Расовые различия между тутси и хуту были искусственно созданы бельгийскими и немецкими колонизаторами в начале XX века, потому что им нужно было как-то отличать друг от друга племена, члены которых в течение многих столетий вступали в смешанные браки, говорили на одном языке и разделяли одну религию. Они выдали всем руандийцам удостоверения личности, где было указано, к какому племени относится человек, к большинству, хуту, или к меньшинству, тутси. При этом тутси обычно были лучше образованы и занимали высокие административные должности. Это стало еще одной причиной скрытой мстительности Полин. Кроме того, она была «выскочкой», единственной женщиной в правительстве, и ей нужно было продемонстрировать начальству лояльность, повиновение и патриотическое рвение. Поэтому она стала организатором преступлений, которых женщины никогда раньше не совершали. Кроме того, массовые убийства и изнасилования было легче провоцировать, называя их просто абстрактными «мерами» и обзывая тутси дегуманизирующим прозвищем: это были «тараканы», которых нужно было «истребить». Вот живое документальное свидетельство: в «образе врага» лица были раскрашены в цвета ненависти, а холст уничтожен.
По словам Николь Бержевен, адвоката Полин на процессе, связанном с ее участием в геноциде, невозможно представить, что человек преднамеренно вдохновлял на такие чудовищные преступления: «Участвуя в судебных процессах, связанных с убийствами, понимаешь, что все мы уязвимы. Мы не можем себе представить, что способны на подобные действия. Но постепенно понимаешь, что это может случиться с каждым. Это могло случиться со мной, это могло случиться с моей дочерью. Это могло случиться с вами» (с. 130).
Еще ярче подтверждает один из основных тезисов этой книги профессиональное мнение Элисон де Форже из правозащитной организации Human Rights Watch, которая исследовала множество подобных варварских преступлений. Де Форже призывает нас увидеть в этих злодеяниях наше собственное отражение:
«Возможность подобного поведения таится в глубинах каждого из нас. Упрощенные представления о геноциде позволяют нам дистанцироваться от тех, кто его совершает. Эти люди так ужасны, что мы не можем и помыслить, что способны на что-то подобное. Но если вспомнить невероятное давление, которое испытывали на себе эти люди, мы вынуждены признать их человечность — и это вызывает тревогу. Мы вынуждены объективно взглянуть на ситуацию и спросить себя: „А как бы я поступил на их месте?“ Иногда ответ неутешителен» (с. 132).

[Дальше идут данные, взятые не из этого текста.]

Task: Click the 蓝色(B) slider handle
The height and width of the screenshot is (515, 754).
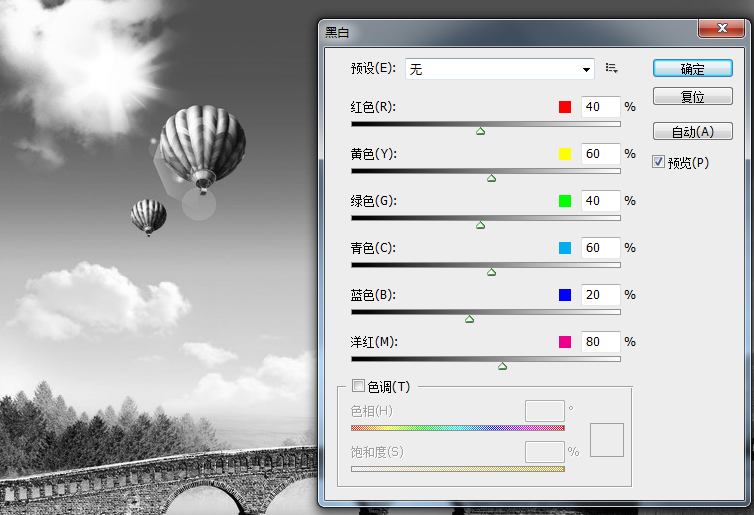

Французский журналист Жан Хатцфельд взял интервью у десяти ополченцев-хуту, отбывающих наказание за убийства тысяч мирных тутси[25]. Признания этих людей — фермеров, ревностных христиан и даже одного бывшего учителя — ужасающе бесстрастная и безжалостная хроника немыслимой жестокости. Слова этих людей вынуждают нас снова и снова встречаться с невообразимым: человек может забыть о собственной человечности ради бессмысленной идеологии, выполняя и перевыполняя приказы харизматичных лидеров, призывающих убивать всех, кого они объявляют «врагами». Вот несколько таких свидетельств, перед которыми бледнеет даже «Хладнокровное убийство»[26] Трумена Капоте.
«Я стал убивать так часто, что в этом уже не было ничего особенного. Я хочу, чтобы вы поняли: от первого человека, которого я убил, и до последнего я не пожалел ни об одном из них».
«Мы выполняли приказ. Когда мы строились, то испытывали какой-то подъем. Мы собирались в команды на футбольном поле и шли на охоту, как единомышленники».
«Любому, кто не хотел убивать, потому что жалел этих людей, нужно было следить за своими словами, чтобы не выдать своих сомнений, иначе его могли обвинить в предательстве».
«Мы убили всех, кого нашли [спрятавшимися] в кустах. Мы не выбирали, не ждали и не боялись. Мы резали знакомых, резали соседей, резали всех».
«У нас были соседи-тутси — мы знали, что они ни в чем не виноваты, но мы думали, что это из-за тутси у нас такая тяжелая жизнь. Мы больше не смотрели на них по отдельности, мы уже не узнавали в них тех, кем они были, даже друзей и соседей. Они стали угрозой, большей, чем все, что мы пережили вместе с ними, большей, чем наша дружба. Мы так рассуждали и поэтому убивали».